Problems to solve
(A) Answer these questions from the text on hospital cloud migration, one answer per line, marked (i), (ii), (iii):
(i) How do cloud users pay?
(ii) Which companies run the private cloud installations that some hospitals are migrating to?
(iii) How long could the switch take for some hospitals?
(B) Say whether each statement agrees with the text on hospital cloud migration. Answer yes or no, and quote the deciding words of the text.
(i) Cloud makes budgeting less predictable.
(ii) Most hospitals have invested heavily in on-premise data storage.
(iii) Private cloud installations are seen as less secure.
(C) Write a continuation of the text on hospital cloud migration, starting after its last sentence.
[[ Text, beginning ]]
Cloud is cheaper (in terms of total cost of ownership) and quicker to implement for providers than on-premise server rooms/racks etc, and ongoing maintenance costs are minimal. Cloud users simply pay a monthly fee. Cloud also has the obvious advantage of multiple sites being able to access the same EHR instance. Furthermore, hospitals need not employ IT staff (or consultants) to maintain their servers. Cloud offers far more predictable budgeting. Cloud advocates also say scaling is easier and that hospitals can channel resources towards care quality and patient outcomes rather than managing on-premise servers.
The reality, however, is that most hospitals have invested heavily in on-premise data storage and server rooms, including hardware and software licences, in the relatively recent past. They have factored annual maintenance and infrastructure support costs into their capex and opex models. Despite the clear benefits of public cloud migration, some hospitals are understandably keen to maximise the shelf life of costly IT installations. Migration costs and disruption, and the development of additional network infrastructure, are also significant barriers in terms of transition. For some hospitals, it could take a decade or more to make the switch. In some cases, in the early stages of this process, hospitals are migrating to private cloud installations run by Epic and Cerner hosting their own EHRs, which are seen as more secure. A hybrid cloud model is also a potential intermediate step.
[[ Text, end ]]
[[ Recorded data, beginning ]]
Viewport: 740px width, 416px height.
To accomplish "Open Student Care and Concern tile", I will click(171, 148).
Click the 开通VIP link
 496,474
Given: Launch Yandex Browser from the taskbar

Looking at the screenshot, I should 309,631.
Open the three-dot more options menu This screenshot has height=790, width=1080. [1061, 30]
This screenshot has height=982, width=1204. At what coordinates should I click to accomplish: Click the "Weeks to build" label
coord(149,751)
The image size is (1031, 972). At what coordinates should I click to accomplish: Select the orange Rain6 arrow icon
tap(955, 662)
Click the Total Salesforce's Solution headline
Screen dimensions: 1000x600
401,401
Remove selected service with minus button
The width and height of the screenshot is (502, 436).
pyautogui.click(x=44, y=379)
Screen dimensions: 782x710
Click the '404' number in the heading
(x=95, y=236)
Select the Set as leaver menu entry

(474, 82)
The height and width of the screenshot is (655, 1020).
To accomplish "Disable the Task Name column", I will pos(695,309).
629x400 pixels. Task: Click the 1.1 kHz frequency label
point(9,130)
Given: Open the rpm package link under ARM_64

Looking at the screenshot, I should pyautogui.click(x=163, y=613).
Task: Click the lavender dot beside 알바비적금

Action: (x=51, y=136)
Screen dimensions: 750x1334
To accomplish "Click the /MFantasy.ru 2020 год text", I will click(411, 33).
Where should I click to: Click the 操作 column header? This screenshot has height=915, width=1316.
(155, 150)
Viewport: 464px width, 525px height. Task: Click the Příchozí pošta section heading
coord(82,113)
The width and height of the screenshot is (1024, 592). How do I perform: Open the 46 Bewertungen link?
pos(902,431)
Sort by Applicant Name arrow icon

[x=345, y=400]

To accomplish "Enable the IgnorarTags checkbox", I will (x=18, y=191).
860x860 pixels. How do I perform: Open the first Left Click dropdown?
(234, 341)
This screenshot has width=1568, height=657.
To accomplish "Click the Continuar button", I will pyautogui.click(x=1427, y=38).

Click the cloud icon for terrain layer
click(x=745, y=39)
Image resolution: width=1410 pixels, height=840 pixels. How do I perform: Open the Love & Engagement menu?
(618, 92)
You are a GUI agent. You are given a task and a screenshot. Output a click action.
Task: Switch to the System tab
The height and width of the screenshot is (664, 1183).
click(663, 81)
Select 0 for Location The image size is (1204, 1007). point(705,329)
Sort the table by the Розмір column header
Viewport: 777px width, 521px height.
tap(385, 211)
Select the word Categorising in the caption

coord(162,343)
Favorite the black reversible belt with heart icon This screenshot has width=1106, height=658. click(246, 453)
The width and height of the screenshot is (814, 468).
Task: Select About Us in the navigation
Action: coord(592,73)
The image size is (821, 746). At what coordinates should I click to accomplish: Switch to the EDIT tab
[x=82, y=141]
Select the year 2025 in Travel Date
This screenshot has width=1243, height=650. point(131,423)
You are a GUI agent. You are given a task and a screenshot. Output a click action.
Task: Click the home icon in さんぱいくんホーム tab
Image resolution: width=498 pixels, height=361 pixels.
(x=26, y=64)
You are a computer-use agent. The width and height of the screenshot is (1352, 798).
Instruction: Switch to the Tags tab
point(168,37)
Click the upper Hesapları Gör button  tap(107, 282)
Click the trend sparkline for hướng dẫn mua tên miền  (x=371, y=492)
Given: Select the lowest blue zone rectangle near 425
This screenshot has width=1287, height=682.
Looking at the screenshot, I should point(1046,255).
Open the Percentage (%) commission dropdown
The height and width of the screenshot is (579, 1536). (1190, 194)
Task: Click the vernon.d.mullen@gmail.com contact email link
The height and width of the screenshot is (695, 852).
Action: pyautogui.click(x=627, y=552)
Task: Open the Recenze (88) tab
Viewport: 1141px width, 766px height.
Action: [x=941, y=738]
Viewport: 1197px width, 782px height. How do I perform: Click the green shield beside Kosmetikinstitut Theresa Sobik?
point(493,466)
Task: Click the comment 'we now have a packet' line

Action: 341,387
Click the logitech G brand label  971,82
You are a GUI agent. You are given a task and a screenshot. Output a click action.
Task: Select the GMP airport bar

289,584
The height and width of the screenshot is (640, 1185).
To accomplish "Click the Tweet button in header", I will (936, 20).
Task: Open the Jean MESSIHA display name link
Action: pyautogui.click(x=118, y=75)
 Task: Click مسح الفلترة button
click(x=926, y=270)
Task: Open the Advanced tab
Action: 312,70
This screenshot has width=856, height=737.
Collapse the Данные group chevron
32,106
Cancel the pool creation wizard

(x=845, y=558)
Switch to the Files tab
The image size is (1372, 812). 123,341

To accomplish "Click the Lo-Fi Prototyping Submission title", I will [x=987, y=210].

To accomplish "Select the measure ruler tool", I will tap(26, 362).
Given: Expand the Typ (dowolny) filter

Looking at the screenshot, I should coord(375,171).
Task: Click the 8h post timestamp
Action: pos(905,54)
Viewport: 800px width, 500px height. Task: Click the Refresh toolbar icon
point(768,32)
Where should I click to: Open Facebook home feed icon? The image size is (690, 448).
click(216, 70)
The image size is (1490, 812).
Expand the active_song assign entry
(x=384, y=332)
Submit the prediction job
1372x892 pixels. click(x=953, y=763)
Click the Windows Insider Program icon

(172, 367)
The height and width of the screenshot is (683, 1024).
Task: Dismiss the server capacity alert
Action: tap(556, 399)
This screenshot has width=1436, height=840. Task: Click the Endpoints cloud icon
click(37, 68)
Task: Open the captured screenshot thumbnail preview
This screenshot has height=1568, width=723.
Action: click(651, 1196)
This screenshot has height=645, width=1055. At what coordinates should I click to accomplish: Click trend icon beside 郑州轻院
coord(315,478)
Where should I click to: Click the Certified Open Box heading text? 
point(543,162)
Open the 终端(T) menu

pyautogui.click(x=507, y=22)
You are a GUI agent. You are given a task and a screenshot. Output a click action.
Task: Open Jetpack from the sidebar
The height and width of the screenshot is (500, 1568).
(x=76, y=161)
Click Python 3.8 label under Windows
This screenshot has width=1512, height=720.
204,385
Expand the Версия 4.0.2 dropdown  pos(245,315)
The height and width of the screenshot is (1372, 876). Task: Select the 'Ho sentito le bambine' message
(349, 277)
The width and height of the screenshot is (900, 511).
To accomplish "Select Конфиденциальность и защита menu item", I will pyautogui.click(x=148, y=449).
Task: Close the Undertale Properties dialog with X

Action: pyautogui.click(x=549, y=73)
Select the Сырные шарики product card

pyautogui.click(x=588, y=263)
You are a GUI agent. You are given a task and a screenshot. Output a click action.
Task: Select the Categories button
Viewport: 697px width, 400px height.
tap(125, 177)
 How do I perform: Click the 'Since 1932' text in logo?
[[ Recorded data, end ]]
Written responses
(A)
(i) A monthly fee.
(ii) Epic and Cerner.
(iii) A decade or more.

(B)
(i) No: "Cloud offers far more predictable budgeting."
(ii) Yes: "most hospitals have invested heavily in on-premise data storage and server rooms"
(iii) No: "which are seen as more secure"

(C)
There are justified concerns over breaches of highly sensitive Personal Health Information (PHI). Such incidences have previously strained relationships between EHR vendors and Big Tech. However, public cloud vendors invest billions each year on data centre security, many times more than a healthcare provider. Consequently, public cloud provides a more secure environment than on-premise.
Off-premise EHR also raises the prospect of data latency, especially with regards to the storage of memory-intensive documents. And, finally, there are regulatory hurdles to public cloud migration. Some countries prohibit hospitals from storing patient information on the cloud. Others have data sovereignty laws which prohibit patient data being stored outside the country. This is an issue in regions such as the EU.
However, changes in IT procurement and provider organisational structures, along with the advantages outlined earlier, are expected to counter these barriers. The growth of hospital networks and IDNs in the US, and regional procurement organisations in international markets (e g GHTs in France, ICSs in the UK and ACO-type health clusters in Saudi Arabia), mean that IT procurement and decision making is becoming increasingly centralised (around CIOs/CEOs or regional governments), and adoption planned from a healthcare network perspective, instead of an individual hospital perspective. This will have a positive impact in bringing cloud adoption to scale.
Coming of Age
A new era is dawning for hospital IT. The power struggles between EHR vendors and the tech giants which have flared up in recent years are being replaced by a more collaborative approach. This is illustrated not only in this month’s Epic-Google Cloud tie-up, but also an agreement last month between AWS and Dedalus which will see Dedalus customers access a range of cloud services including disaster recovery and improved security. Currently, AWS hosts Dedalus EHR solutions for more than 50 hospitals in the UK, with more migrations planned next year and in 2024.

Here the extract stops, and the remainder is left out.